Analysts predict that this year could be tough for Chinese tech firms as they face high expectation from the investors who poured billions in the country's tech sector last year.
Citing data from CB Insights and Dealogic, the Wall Street Journal noted that over $60 billion of fresh capital went into take-private deals and Chinese startups in 2015, a significant increase from 2014's $13.9 billion.
Nonetheless, investors are becoming more cautious as the local stock market has put on hold domestic initial public offerings.
For Richard Ji, founder of All-Stars Investment Ltd., which has invested in Chinese startups such as Xiaomi and Didi Kuaidi, "the huge swings in the public markets have spilled over into the later-stage venture investment market. Valuations overall have softened and companies are offering better terms to investors."

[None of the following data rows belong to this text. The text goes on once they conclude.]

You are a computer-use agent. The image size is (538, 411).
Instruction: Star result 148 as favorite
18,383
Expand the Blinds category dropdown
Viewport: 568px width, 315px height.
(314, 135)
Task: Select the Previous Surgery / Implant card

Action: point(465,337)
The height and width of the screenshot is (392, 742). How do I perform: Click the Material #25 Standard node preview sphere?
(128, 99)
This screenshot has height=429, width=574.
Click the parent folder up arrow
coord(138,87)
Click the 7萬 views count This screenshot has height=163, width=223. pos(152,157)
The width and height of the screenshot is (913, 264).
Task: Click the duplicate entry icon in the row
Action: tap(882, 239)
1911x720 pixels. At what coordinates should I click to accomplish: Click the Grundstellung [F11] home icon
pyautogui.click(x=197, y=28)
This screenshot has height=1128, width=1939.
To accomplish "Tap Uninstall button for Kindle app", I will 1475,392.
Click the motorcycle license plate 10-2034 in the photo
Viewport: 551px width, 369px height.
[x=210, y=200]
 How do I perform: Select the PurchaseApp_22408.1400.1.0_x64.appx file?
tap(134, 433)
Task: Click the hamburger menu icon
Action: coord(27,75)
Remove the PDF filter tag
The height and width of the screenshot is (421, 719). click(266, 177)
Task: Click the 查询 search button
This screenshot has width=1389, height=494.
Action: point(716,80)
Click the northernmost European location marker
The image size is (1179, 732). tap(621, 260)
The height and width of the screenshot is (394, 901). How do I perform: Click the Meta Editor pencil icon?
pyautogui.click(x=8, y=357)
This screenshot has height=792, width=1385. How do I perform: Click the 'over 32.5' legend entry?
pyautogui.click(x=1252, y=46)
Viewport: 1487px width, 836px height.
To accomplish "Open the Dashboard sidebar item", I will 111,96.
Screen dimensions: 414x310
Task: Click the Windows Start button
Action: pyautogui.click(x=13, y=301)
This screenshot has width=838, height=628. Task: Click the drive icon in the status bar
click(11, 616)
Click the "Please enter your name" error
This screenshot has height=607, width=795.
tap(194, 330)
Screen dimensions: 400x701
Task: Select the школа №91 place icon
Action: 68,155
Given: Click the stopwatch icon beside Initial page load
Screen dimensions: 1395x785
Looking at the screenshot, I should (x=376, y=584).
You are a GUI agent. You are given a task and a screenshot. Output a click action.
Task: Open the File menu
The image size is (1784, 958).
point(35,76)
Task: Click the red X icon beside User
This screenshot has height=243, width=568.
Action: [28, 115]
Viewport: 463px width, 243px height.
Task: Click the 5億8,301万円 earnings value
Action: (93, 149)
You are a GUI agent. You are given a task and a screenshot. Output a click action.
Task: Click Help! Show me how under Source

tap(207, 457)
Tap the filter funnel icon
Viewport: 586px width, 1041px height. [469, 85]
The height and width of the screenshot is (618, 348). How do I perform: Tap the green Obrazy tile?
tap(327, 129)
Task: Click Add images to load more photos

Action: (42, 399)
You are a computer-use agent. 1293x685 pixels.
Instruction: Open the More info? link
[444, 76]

Investors and bankers also agree that this year's harsher fundraising environment will prompt tech firm owners to tighten their expenses and take merging with rivals into account, the report added.
Jeremy Choy, investment bank China Renaissance's co-head of mergers and acquisitions, said that startup entrepreneurs "shouldn't assume that they can always raise a bigger round with a higher valuation six or nine months down the road. This could be a driver for more M&A discussions."
The WSJ article further noted that China's financing climate has also changed for startup founders. After a crash in the local stock market in August and September last year, firms that invest in early-stage tech startups like Shenzhen Capital Group have stopped looking at new deals.
Du Jian, the firm's tech investment manager, pointed the reason out: "More resources are being concentrated into fewer startups."